_Entries for locating text and elements_:
- - - - - - -

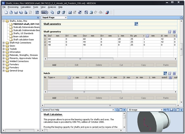Open the Analysis menu
The height and width of the screenshot is (134, 185).
pos(52,7)
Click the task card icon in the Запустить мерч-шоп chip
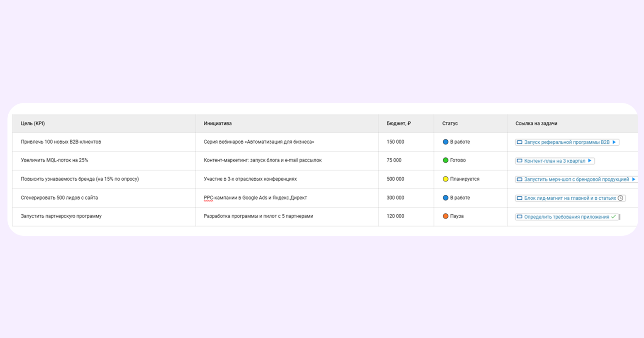 (520, 179)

- - - - - - -

_YOUR OBJECTIVE_: Extract every line of text from the data above and reproduce each one unchanged. Leave the pictures out.

_THE OUTPUT_:
Open the Analysis menu
The height and width of the screenshot is (134, 185).
pos(52,7)
Click the task card icon in the Запустить мерч-шоп chip
 (520, 179)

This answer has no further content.